Well chemical and thermal matching is very important for SOFC operation, especially for the tolerance of cathode materials. The crystal structure stability of the c-SYNC powder is first investigated by in-situ XRD characterization at RT to 750° C. (FIG. 19). The sample is kept at each temperature point for 5 h during a heating and cooling process, the phase structure of c-SYNC does not change, and no new phase is formed. Previously, XRD is conducted at RT after the SNC/YWO composite is calcined at 400° C. to 1,200° C. for 2 h, and it is found that SrWO4 is formed in the c-SYNC composite at 800° C., and is converted into cubic Sr2CoWO6 at 1,000° C. or above (PDF #74-2470).

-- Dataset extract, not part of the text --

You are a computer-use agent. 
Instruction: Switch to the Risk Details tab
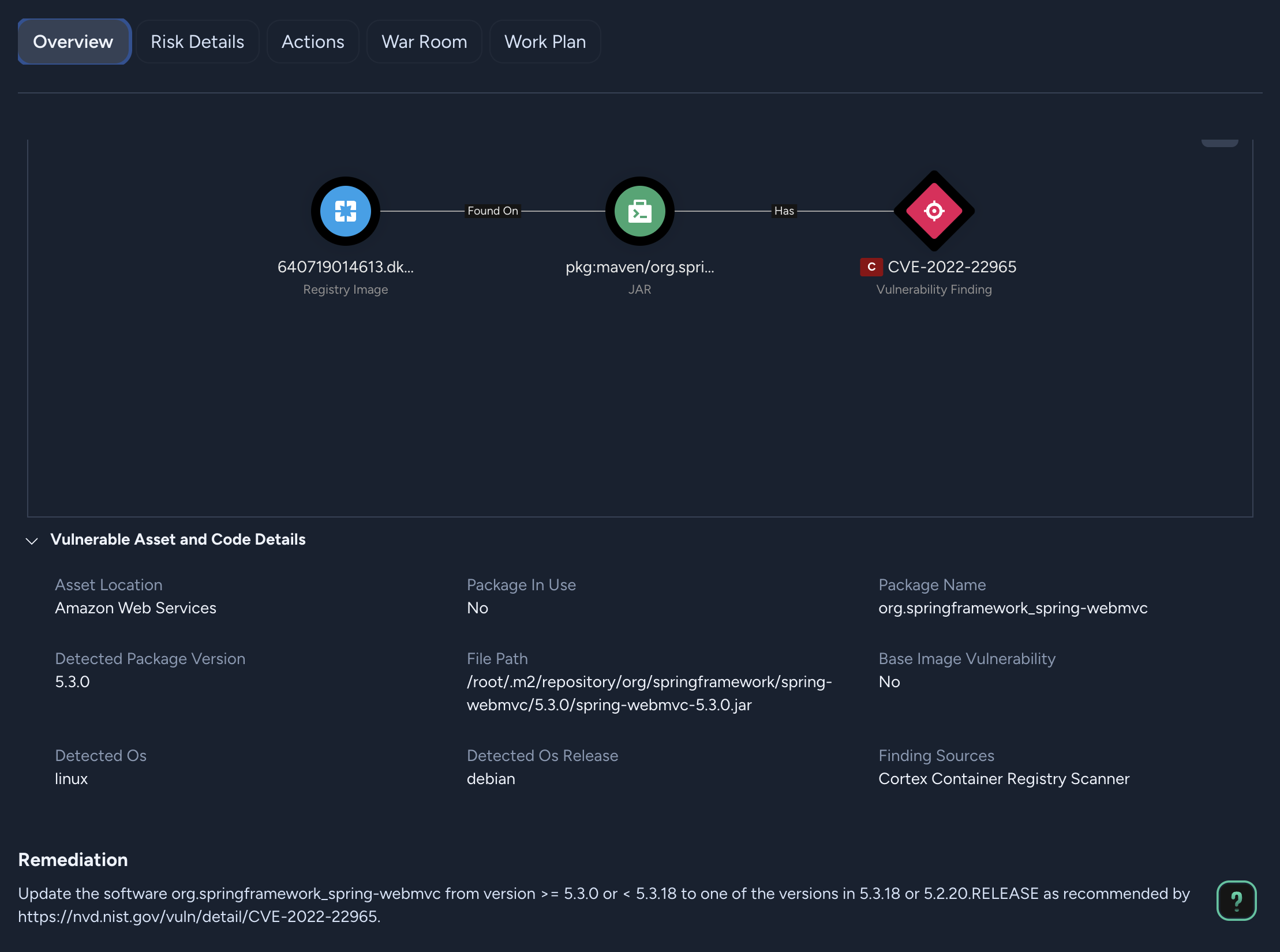(197, 42)
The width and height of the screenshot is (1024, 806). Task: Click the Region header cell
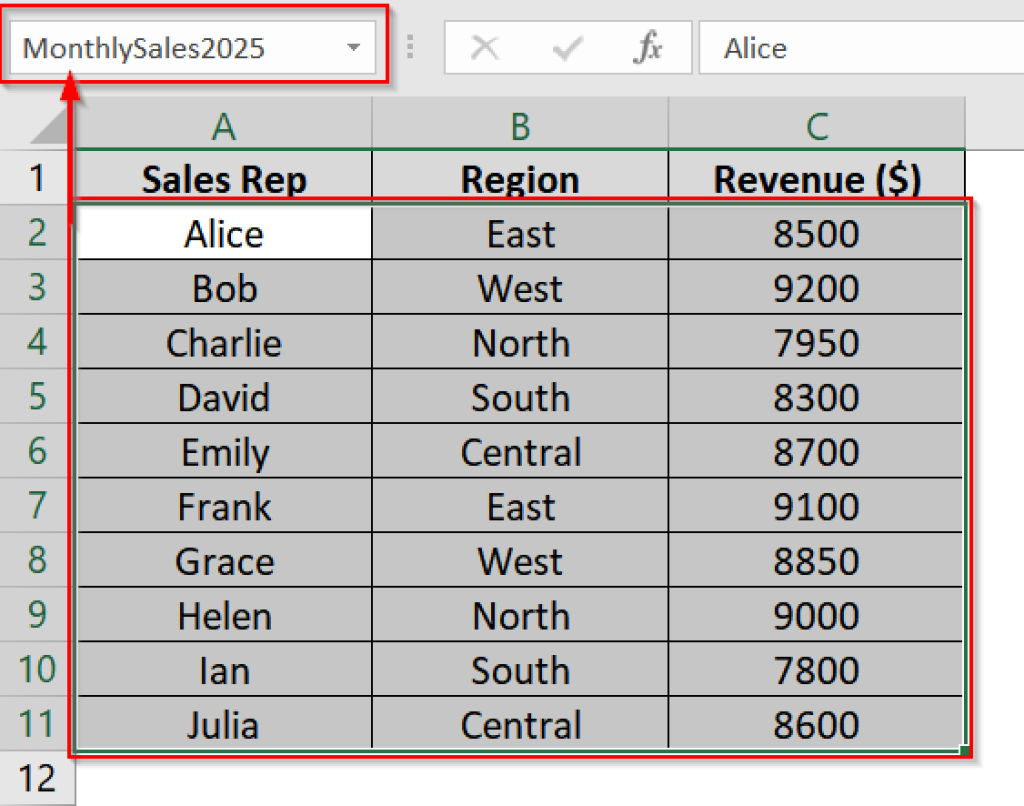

Moreover, in the previous TGA results of c-SYNC, a weight loss of c-SYNC is smaller than weight losses of SNC and SNC/YWO, especially at 500° C. or above, which is attributed to the generation of A-site cation deficiencies in the c-SYNC perovskite that inhibits the reduction of Co valence in the perovskite at a high temperature. In addition, reactive oxygen species (ROS) (namely, highly-oxidative O22−/O) may be formed on the surface of a catalyst. FIG. 20 shows XPS spectra of SNC, SNC/YWO, and SYNC at O 1s sequentially from bottom to top, where there are four distinct characteristic peaks, namely, lattice oxygen (O2−) at about 529.0 eV, ROS (O22−/O) at about 530.1 eV, hydroxyl/adsorbed surface oxygen (OH/O2) at about 531.2 eV, and adsorbed H2O molecules at about 532.1 eV. After YWO is introduced to form a composite, a proportion of —OH/O2 first increases and then decreases during a calcination process to form c-SYNC. Moreover, a proportion of O22−/O in c-SYNC increases during calcination. Compared with the SNC powder, c-SYNC has a higher concentration of adsorbed oxygen (Oad, including O2−, O, and OH), as shown by an Oad/Olattice ratio, and thus it can be concluded that c-SYNC has more oxygen vacancies on the surface.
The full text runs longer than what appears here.